[Dataset entries]
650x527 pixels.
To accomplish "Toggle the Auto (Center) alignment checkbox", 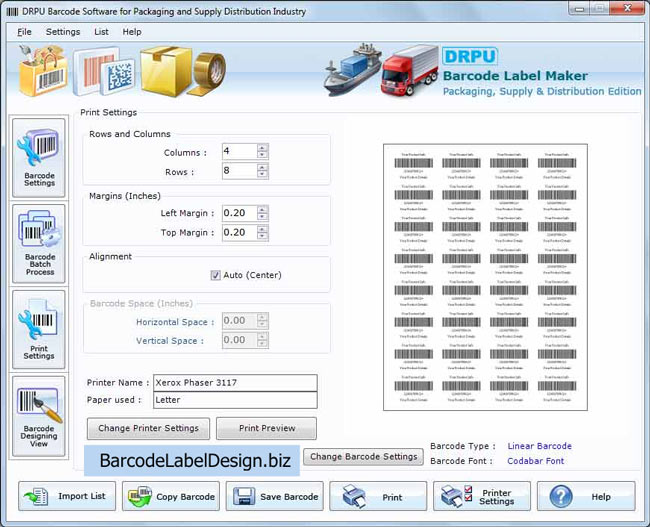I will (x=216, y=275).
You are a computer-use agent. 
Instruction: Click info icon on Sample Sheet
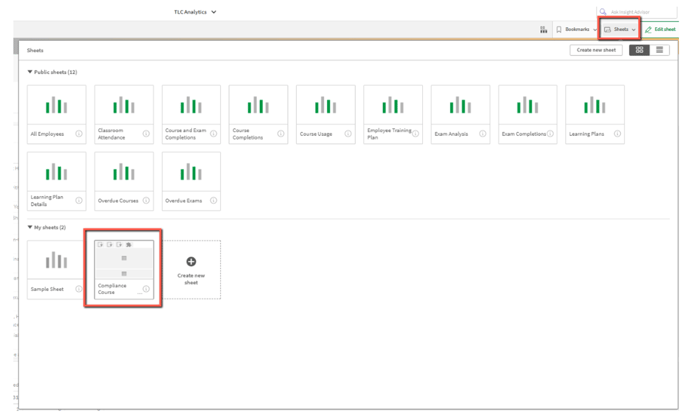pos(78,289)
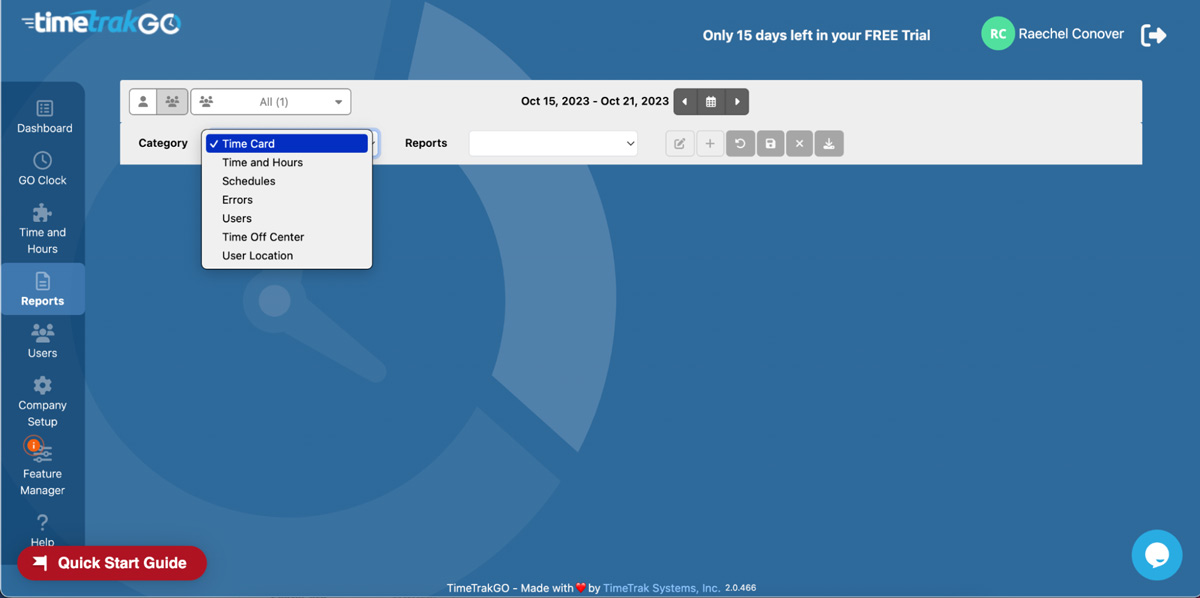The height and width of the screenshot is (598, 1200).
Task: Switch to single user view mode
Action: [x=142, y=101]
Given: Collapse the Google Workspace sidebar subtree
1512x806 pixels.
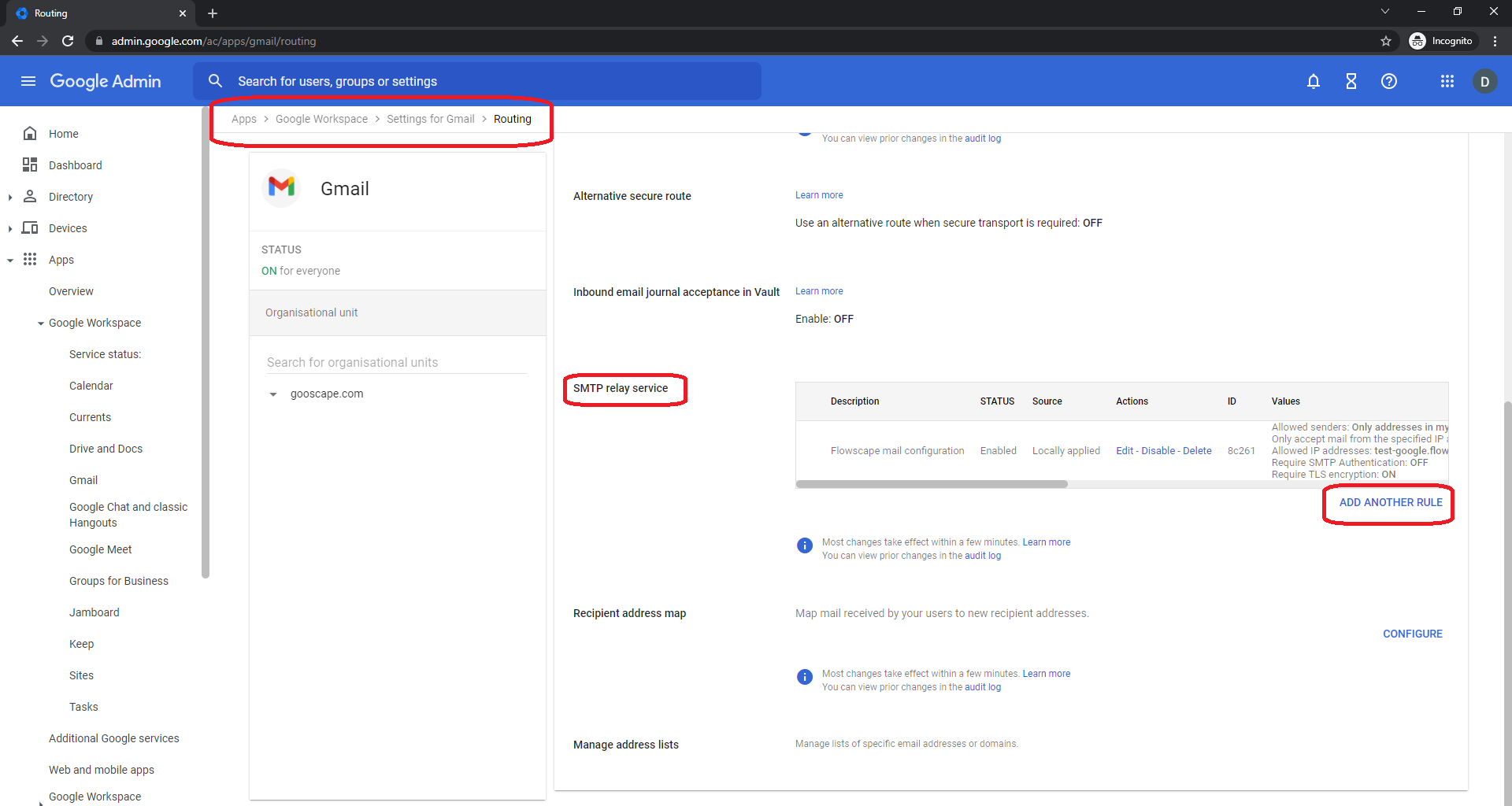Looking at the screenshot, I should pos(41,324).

WRITTEN TASK:
Format every line from the one containing "You are a computer-use agent." through the end of the entries as a Markdown table with the columns Row and Line, omitting blank lines. Leave the pictures out of the table.

THE REPLY:
| Row | Line |
|---|---|
| 1 | You are a computer-use agent.  |
| 2 | Instruction: Click info icon on Sample Sheet |
| 3 | pos(78,289) |
| 4 | The height and width of the screenshot is (598, 1200). |
| 5 | Task: Switch to single user view mode |
| 6 | Action: [x=142, y=101] |
| 7 | Given: Collapse the Google Workspace sidebar subtree |
| 8 | 1512x806 pixels. |
| 9 | Looking at the screenshot, I should pos(41,324). |